Task goal
Reproduce word for word, from the entries below, the line with "Instruction: Share the", the line with "Task: Expand the Home project dropdown", and every line between them, and nothing more.
========================================
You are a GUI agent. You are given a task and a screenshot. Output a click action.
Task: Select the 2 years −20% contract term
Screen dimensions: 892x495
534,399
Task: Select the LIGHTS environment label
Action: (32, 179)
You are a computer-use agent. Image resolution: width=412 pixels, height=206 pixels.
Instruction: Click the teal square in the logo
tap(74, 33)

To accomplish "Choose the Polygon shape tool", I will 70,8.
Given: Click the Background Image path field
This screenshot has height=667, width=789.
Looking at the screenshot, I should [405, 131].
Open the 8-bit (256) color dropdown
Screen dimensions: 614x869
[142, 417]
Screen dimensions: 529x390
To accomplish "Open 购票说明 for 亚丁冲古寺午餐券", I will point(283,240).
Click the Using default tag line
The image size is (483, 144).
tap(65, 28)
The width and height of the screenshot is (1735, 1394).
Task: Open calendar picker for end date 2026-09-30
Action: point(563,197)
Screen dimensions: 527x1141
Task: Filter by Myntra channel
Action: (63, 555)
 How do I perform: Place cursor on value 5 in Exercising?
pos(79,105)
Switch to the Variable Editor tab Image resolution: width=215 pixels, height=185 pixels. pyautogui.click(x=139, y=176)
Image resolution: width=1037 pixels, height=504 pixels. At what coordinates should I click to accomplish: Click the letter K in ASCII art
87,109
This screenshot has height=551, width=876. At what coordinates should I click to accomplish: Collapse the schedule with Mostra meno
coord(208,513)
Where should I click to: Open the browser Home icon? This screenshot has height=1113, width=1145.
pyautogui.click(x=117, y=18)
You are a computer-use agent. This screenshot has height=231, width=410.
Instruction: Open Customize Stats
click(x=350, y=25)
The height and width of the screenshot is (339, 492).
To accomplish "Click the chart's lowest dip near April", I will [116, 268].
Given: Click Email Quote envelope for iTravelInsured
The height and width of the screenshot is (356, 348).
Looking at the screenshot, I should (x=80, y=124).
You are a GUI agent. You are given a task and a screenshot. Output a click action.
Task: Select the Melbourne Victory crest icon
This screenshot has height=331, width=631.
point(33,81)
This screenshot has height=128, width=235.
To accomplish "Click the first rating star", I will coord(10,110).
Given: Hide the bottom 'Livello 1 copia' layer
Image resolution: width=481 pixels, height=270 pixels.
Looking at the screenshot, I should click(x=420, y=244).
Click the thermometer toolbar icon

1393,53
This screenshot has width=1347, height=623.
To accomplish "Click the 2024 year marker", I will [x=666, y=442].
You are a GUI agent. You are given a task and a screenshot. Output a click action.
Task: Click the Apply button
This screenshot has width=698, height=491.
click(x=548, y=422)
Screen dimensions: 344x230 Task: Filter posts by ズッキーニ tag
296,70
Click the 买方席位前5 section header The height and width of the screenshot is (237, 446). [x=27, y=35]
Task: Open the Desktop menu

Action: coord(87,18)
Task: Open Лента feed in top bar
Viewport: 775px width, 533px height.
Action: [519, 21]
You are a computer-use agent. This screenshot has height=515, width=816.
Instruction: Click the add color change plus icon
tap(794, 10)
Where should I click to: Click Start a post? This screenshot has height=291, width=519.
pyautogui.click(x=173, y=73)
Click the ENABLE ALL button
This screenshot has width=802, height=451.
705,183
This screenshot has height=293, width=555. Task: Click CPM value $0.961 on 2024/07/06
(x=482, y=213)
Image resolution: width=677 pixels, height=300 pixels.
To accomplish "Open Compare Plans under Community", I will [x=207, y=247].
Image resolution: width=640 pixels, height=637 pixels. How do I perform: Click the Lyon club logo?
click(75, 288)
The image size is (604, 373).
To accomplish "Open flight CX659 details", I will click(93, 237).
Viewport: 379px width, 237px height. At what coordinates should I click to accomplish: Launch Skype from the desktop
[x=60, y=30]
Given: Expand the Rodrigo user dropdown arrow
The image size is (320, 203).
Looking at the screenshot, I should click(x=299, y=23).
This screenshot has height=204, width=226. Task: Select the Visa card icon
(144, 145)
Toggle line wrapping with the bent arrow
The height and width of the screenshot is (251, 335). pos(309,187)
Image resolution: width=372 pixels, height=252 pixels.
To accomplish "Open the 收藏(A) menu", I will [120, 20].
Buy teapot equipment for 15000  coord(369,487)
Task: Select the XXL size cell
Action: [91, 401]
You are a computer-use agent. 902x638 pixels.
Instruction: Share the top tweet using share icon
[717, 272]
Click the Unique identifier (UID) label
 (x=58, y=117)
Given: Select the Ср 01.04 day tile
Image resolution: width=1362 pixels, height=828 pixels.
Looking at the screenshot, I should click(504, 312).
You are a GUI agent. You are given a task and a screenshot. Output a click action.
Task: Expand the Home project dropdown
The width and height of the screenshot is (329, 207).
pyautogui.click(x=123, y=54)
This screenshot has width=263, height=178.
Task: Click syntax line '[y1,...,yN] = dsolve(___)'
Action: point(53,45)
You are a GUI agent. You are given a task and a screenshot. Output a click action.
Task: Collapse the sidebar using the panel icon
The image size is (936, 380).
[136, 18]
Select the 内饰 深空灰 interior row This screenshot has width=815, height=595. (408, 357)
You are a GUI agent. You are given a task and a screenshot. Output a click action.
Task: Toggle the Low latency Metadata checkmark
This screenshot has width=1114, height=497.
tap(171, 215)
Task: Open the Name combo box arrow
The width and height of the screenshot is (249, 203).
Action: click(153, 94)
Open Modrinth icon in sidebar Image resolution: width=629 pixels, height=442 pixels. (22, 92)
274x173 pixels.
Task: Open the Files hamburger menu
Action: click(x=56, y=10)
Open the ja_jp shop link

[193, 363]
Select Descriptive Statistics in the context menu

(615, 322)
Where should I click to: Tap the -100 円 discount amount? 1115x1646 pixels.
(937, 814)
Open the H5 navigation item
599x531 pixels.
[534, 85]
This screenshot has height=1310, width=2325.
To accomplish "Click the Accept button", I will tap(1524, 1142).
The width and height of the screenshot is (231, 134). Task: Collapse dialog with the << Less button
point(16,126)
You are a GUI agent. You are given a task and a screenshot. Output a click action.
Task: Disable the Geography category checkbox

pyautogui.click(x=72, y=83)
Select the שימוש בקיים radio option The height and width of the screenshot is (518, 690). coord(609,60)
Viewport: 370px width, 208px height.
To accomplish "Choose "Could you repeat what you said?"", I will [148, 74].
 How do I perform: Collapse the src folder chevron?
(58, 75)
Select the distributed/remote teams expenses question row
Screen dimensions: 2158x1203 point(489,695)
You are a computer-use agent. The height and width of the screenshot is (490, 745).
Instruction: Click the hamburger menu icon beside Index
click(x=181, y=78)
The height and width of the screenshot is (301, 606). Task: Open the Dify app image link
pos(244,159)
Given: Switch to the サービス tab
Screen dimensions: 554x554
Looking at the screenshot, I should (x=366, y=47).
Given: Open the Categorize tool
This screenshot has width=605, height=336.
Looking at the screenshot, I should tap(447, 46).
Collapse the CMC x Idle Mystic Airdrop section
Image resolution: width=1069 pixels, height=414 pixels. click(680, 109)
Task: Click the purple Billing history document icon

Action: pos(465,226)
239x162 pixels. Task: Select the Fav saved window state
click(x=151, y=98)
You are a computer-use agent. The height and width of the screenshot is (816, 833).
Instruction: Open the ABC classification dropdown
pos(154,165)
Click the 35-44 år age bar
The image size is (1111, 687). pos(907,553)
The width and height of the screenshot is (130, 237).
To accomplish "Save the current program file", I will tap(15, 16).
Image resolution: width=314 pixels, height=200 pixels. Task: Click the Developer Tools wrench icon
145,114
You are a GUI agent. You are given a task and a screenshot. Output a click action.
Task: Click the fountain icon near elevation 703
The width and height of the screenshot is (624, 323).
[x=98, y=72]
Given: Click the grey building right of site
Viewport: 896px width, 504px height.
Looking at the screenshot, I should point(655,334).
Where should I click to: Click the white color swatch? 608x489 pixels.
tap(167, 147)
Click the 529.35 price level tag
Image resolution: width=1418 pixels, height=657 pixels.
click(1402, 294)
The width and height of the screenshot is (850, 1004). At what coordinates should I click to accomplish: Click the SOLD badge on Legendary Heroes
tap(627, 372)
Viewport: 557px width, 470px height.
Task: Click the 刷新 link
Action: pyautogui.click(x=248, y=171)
========================================
Answer section
Instruction: Share the top tweet using share icon
[717, 272]
Click the Unique identifier (UID) label
 (x=58, y=117)
Given: Select the Ср 01.04 day tile
Image resolution: width=1362 pixels, height=828 pixels.
Looking at the screenshot, I should click(504, 312).
You are a GUI agent. You are given a task and a screenshot. Output a click action.
Task: Expand the Home project dropdown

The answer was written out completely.